Wie aus Fig. 2 ersichtlich, sind die Zungen 9 an einem Steg 8 angebracht, der auch Lappen 5 aufweist, die nach Anbringung an den Rolladenstab 1 die höchsten Erhebungen 6 und 7 der Innenseite 4 des Rolladenstabs 1 überdecken. So ergibt sich, was noch näher erläutert wird, eine 3-Punkt-Auflage des Rolladenstabs in der Führungsschiene 11 (Fig. 3 und 4).

Fig. 3 zeigt einen Schnitt durch eine Führungsschiene 11 mit darin befindlichem Rolladenpanzer bzw. Rolladenstäben 1. Fig. 4 zeigt den dazugehörigen Schnitt A-A.

Aus den Fig. 3 und 4 ist ersichtlich, daß jeder zweite Rolladenstab 1 einen Clip 2 aufweist, der den benachbarten Rolladenstab überdeckt, so daß keine Querverschiebung von Rolladenstäben erfolgen kann. Aus Fig. 4 ist ersichtlich, daß in der Führungsschiene 11, die in diesem Fall mit Führungsleisten 13 versehen ist, ausschließlich die Clips 2 an jeweils drei Punkten mit den Führungsleisten 13 in Berührung sind. Im dargestellten Beispiel gleiten dann Kunststoff auf Kunststoff: die vorzugsweise aus Kunststoff bestehenden Clips 2 gleiten auf den Führungsleisten 13 an drei Stellen, nämlich mit der Zunge 9 und an den höchsten Erhebungen 6 und 7 der Innenseite 4 des Rolladenstabs 1.

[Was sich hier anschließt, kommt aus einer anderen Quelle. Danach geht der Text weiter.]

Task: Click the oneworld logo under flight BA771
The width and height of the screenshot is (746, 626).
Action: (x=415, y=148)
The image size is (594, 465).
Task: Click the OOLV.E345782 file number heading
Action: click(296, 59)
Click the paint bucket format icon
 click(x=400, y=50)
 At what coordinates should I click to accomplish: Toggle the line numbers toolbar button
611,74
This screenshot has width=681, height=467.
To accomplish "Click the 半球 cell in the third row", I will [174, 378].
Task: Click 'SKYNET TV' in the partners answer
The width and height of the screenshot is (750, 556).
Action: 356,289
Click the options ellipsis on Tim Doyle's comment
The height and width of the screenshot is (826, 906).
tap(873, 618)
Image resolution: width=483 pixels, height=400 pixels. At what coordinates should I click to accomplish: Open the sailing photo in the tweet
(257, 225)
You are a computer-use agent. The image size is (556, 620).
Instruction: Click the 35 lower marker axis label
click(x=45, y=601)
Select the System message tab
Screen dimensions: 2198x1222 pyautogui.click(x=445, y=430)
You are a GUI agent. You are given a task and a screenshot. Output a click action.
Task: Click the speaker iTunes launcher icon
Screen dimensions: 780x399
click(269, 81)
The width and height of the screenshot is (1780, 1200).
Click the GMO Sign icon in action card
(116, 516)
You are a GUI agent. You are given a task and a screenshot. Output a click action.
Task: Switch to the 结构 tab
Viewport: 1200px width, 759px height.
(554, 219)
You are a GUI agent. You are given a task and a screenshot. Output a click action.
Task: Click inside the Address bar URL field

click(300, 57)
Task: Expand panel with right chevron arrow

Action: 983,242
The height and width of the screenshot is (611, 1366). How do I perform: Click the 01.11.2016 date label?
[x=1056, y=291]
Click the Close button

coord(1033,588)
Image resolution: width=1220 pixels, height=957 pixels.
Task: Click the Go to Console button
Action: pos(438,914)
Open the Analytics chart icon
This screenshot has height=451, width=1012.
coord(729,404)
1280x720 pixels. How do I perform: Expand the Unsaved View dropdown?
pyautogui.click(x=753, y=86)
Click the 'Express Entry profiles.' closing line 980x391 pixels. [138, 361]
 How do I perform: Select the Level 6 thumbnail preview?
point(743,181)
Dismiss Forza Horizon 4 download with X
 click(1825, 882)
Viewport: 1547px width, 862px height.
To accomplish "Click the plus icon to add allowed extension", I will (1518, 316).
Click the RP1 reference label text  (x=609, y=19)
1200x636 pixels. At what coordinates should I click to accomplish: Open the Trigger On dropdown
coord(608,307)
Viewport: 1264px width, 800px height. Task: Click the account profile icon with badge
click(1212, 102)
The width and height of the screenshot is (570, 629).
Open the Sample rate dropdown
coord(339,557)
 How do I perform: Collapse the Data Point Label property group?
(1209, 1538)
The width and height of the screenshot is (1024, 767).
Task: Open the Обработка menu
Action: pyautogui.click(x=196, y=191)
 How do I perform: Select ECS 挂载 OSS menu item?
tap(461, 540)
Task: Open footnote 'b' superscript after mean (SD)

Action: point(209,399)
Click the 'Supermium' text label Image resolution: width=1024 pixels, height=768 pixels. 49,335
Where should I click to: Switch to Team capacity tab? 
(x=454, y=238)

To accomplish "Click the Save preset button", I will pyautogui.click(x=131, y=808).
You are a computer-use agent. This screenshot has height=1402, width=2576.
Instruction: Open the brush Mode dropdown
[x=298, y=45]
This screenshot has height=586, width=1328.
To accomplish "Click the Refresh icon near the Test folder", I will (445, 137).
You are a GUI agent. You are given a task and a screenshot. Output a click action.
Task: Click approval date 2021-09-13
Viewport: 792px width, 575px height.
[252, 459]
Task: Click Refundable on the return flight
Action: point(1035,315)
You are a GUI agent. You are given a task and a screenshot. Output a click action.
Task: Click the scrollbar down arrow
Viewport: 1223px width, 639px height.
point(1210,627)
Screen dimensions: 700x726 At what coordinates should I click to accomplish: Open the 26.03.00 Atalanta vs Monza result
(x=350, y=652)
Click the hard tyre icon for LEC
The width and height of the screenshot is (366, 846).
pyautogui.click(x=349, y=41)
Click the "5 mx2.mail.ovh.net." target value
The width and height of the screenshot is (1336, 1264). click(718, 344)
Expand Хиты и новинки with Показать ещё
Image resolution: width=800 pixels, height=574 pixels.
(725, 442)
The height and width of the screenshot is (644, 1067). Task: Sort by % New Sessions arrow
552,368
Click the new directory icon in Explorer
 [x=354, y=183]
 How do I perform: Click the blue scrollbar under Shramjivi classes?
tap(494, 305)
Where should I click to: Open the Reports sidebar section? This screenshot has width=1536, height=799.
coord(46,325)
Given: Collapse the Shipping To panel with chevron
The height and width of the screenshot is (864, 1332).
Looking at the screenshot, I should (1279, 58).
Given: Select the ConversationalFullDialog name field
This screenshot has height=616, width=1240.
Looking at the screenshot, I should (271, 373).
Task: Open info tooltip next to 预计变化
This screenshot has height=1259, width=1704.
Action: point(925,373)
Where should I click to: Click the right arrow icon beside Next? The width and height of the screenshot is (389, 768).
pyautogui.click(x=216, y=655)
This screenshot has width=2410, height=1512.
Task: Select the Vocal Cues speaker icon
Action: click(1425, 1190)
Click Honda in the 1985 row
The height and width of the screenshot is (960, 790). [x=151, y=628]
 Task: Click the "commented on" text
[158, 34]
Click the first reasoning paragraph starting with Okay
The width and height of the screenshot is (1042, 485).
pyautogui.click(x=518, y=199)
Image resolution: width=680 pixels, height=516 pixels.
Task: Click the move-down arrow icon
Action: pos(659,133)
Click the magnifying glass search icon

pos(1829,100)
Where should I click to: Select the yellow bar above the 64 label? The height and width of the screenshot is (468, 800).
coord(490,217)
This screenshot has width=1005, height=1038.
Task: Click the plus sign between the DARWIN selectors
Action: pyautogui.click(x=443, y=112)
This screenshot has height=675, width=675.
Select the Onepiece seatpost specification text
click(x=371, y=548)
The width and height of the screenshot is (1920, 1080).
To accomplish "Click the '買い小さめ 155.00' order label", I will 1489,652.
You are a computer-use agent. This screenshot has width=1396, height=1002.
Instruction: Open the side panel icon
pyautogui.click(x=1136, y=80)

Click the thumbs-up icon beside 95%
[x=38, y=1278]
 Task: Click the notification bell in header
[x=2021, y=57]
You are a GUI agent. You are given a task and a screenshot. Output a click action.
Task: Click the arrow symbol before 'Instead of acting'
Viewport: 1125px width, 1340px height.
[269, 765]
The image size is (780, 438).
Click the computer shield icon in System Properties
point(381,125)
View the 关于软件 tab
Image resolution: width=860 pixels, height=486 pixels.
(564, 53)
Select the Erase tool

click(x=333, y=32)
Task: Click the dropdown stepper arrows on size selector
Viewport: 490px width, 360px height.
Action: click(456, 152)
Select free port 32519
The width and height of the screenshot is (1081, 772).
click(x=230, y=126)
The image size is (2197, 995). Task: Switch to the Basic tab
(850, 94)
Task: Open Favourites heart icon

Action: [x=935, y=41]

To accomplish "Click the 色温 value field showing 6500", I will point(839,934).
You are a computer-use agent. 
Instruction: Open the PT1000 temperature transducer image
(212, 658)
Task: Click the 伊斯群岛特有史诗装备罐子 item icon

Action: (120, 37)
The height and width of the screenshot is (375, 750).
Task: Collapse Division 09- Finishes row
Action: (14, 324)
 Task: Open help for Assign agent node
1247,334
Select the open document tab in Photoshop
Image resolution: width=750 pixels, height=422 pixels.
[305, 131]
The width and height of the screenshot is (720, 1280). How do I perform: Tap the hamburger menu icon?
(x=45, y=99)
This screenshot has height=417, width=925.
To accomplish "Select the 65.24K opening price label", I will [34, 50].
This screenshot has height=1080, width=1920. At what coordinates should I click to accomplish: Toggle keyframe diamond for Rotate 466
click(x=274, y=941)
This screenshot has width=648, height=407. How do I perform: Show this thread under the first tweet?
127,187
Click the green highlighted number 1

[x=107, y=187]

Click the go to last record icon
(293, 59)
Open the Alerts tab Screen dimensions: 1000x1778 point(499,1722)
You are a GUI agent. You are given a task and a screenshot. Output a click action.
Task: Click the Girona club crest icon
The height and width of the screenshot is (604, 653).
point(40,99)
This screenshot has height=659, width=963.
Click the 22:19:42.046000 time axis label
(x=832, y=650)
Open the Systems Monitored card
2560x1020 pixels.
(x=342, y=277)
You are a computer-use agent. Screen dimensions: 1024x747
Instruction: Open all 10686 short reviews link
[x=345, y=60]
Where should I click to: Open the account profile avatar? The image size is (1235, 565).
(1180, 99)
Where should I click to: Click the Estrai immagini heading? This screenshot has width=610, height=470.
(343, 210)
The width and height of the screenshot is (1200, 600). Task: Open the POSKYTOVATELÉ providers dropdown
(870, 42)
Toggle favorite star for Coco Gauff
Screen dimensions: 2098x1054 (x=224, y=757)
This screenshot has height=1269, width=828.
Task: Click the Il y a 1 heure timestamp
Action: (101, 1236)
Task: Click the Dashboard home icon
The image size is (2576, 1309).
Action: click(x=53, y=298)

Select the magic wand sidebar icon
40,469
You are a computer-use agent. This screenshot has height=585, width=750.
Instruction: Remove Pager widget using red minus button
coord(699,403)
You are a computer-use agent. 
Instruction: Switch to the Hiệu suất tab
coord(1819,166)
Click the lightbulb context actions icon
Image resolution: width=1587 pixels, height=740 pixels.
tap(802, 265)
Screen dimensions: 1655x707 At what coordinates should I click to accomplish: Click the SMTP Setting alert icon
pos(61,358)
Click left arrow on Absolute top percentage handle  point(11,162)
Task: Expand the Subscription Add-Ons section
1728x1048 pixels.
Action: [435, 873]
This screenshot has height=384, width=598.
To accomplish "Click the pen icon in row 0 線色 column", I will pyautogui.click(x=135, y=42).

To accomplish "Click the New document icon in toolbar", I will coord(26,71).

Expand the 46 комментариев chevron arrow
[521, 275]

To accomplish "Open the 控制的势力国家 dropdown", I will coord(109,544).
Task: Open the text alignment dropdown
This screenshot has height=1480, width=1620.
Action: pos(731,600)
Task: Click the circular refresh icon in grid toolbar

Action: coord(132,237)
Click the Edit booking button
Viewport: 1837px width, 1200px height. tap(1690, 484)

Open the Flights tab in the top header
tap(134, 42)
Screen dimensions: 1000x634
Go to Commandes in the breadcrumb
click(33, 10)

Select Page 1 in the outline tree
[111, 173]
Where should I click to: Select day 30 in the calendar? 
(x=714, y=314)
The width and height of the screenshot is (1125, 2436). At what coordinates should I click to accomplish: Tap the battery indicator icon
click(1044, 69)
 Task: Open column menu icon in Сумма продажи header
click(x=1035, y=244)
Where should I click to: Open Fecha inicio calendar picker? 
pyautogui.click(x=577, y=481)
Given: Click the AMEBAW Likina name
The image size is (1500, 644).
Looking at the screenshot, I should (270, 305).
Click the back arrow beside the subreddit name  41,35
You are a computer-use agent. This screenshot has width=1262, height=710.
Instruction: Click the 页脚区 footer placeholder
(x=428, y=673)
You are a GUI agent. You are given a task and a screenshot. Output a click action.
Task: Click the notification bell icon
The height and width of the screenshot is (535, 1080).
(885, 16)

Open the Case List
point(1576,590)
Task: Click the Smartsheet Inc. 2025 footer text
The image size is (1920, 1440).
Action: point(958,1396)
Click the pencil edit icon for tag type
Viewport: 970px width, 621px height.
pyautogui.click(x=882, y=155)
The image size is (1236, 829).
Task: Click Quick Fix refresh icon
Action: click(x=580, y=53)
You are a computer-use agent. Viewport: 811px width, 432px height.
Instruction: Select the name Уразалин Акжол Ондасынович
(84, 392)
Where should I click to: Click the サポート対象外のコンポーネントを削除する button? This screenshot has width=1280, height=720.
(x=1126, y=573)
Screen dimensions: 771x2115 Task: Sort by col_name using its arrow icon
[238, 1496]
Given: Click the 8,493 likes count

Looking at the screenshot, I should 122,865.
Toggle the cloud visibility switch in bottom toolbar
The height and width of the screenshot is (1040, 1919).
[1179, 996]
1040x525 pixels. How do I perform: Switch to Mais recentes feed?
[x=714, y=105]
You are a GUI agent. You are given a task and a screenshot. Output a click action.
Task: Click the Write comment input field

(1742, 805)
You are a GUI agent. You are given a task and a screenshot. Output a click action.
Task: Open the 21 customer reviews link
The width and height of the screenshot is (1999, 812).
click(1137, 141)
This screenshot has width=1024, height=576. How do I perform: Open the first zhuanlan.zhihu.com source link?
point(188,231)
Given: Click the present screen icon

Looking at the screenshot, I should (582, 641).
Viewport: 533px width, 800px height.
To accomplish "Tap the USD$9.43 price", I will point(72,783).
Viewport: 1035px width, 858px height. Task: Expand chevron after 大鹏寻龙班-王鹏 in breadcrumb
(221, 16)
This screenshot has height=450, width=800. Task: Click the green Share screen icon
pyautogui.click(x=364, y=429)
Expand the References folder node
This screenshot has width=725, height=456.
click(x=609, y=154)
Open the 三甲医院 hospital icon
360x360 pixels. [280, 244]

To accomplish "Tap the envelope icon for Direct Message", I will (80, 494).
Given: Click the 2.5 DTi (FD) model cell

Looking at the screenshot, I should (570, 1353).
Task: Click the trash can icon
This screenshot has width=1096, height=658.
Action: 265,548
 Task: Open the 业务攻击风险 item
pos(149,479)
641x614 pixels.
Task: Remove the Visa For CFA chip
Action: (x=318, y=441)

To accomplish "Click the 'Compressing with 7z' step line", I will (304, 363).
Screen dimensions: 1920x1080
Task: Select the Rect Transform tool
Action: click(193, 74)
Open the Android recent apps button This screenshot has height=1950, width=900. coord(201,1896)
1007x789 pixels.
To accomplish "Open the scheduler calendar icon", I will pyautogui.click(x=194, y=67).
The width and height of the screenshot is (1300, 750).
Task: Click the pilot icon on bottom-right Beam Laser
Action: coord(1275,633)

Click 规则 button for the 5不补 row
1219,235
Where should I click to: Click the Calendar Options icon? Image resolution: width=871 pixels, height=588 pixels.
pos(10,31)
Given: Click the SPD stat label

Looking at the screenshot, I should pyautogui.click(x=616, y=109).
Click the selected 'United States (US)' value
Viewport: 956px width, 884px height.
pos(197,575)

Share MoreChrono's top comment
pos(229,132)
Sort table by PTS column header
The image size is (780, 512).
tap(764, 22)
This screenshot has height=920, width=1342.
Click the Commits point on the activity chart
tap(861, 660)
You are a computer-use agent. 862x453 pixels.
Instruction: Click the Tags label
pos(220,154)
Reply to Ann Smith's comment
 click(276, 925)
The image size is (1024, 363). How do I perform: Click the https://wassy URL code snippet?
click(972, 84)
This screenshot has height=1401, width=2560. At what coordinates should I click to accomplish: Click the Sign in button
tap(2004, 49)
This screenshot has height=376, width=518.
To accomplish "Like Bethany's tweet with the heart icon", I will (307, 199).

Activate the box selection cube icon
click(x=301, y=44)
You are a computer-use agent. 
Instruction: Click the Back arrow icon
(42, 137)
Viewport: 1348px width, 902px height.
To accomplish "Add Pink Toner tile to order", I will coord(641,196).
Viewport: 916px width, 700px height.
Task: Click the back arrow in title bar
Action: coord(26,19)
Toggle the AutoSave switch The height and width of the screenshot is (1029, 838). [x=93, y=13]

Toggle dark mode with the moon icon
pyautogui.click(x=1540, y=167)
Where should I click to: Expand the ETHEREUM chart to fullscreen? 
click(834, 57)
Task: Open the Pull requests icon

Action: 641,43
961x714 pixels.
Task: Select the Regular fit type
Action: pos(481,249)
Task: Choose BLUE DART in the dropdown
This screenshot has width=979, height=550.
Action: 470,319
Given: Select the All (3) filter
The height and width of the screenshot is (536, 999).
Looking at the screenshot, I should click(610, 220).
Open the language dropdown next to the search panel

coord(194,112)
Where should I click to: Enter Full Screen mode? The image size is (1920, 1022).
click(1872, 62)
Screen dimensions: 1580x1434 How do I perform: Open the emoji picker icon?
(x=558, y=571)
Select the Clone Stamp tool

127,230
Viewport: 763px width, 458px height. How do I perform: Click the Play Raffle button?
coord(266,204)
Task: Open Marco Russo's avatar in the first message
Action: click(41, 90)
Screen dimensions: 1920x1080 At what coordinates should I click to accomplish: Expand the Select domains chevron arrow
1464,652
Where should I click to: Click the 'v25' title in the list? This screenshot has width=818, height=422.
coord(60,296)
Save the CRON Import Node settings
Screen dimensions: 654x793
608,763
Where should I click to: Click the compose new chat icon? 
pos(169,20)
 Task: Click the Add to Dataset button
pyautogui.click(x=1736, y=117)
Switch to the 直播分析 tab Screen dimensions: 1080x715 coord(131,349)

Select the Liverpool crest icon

Fig. 5 zeigt einen erfindungsgemäßen Clip 2 und Fig. 6 den dazugehörigen Schnitt B-B. Hieraus ist deutlich zu erkennen, daß an einem Steg 8 die Zunge 9 und ein Lappen 5 angebracht sind, letzterer vorzugsweise die ganze Innenseite 4 des Rolladenstabs 1 überdeckend ausgebildet.


Anspruch[de]
  1. 1. Rolladenstab mit an den Stirnseiten eingesetzten Clips, dadurch gekennzeichnet, daß die Clips (2) eine die Außenseite (3) des Rolladenstabs (1) überragende Zunge (9) und Mittel (5) aufweisen, die die Innenseite (4) des Rolladenstabs (1) an den höchsten Erhebungen (6, 7) überdecken.
  2. 2. Rolladenstab nach Anspruch 1, dadurch gekennzeichnet, daß die Mittel als die ganze Innenseite (4) des Rolladenstabs (1) überdeckende Lappen (5) ausgebildet sind.
  3. 3. Rolladenstab nach Anspruch 1, dadurch gekennzeichnet, daß die Mittel (5) als unmittelbar im Bereich der höchsten Erhebungen (6, 7) wirksame Streifen ausgebildet sind.
  4. 4. Rolladenstab nach Anspruch 1 oder 2, dadurch gekennzeichnet, daß die Zunge (9) und die Mittel (5) an einem Steg (8) angeordnet sind.
  5. 5. Rolladenstab nach Anspruch 1, dadurch gekennzeichnet, daß die Clips (2) aus Kunststoff angefertigt sind.
  6. 6. Rolladenstab nach Anspruch 1, dadurch gekennzeichnet, daß er als mit Kunststoff ausgeschäumtes Hohlprofil ausgebildet ist.